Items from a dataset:
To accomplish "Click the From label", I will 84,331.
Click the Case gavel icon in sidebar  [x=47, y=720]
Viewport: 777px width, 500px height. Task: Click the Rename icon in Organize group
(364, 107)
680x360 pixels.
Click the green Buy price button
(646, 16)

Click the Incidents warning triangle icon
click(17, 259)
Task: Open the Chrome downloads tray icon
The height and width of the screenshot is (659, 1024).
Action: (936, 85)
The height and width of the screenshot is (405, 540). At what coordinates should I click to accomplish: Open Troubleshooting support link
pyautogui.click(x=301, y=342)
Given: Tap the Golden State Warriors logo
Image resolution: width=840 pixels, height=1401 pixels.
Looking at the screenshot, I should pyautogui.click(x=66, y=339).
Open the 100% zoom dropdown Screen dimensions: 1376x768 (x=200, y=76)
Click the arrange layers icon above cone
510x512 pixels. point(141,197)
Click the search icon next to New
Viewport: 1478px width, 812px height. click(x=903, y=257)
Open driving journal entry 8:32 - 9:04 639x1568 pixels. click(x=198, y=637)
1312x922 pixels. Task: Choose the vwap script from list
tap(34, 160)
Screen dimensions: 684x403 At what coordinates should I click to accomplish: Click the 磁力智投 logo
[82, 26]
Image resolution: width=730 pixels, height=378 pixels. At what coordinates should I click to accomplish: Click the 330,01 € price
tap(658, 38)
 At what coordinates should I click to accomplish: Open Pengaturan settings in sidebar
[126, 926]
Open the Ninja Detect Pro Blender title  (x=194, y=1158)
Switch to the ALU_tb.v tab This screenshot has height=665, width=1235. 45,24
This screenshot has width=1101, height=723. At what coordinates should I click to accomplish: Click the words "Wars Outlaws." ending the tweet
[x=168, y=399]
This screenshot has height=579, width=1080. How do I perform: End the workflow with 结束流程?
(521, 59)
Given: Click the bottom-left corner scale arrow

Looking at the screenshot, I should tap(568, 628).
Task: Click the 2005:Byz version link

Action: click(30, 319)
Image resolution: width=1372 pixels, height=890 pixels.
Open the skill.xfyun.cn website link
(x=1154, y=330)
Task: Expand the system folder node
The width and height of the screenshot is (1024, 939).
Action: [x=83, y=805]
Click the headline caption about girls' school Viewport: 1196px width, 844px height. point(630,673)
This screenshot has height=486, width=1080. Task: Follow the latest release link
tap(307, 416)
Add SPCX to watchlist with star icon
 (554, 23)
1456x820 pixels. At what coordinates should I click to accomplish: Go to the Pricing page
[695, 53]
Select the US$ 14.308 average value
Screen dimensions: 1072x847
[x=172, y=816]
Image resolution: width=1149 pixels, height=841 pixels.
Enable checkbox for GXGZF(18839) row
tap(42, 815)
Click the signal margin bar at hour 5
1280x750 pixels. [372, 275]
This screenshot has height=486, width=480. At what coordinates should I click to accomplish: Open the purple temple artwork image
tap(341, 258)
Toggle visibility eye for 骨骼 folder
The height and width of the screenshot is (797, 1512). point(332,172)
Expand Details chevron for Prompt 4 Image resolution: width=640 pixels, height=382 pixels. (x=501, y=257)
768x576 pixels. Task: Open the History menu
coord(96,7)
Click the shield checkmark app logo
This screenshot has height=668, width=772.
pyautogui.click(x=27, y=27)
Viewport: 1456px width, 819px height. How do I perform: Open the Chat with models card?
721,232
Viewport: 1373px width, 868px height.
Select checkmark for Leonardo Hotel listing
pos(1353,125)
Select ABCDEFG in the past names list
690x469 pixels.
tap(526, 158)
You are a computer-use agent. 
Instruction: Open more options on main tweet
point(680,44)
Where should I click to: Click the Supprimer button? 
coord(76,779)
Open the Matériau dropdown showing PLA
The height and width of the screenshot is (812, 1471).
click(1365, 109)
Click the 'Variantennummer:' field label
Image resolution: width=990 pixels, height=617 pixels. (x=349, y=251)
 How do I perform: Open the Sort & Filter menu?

Exercise
Gather every line of the material above that contains the string "Task", with case counting.

Exercise result
Viewport: 777px width, 500px height. Task: Click the Rename icon in Organize group
Task: Open the Chrome downloads tray icon
1312x922 pixels. Task: Choose the vwap script from list
Task: Click the 2005:Byz version link
Task: Expand the system folder node
This screenshot has height=486, width=1080. Task: Follow the latest release link
768x576 pixels. Task: Open the History menu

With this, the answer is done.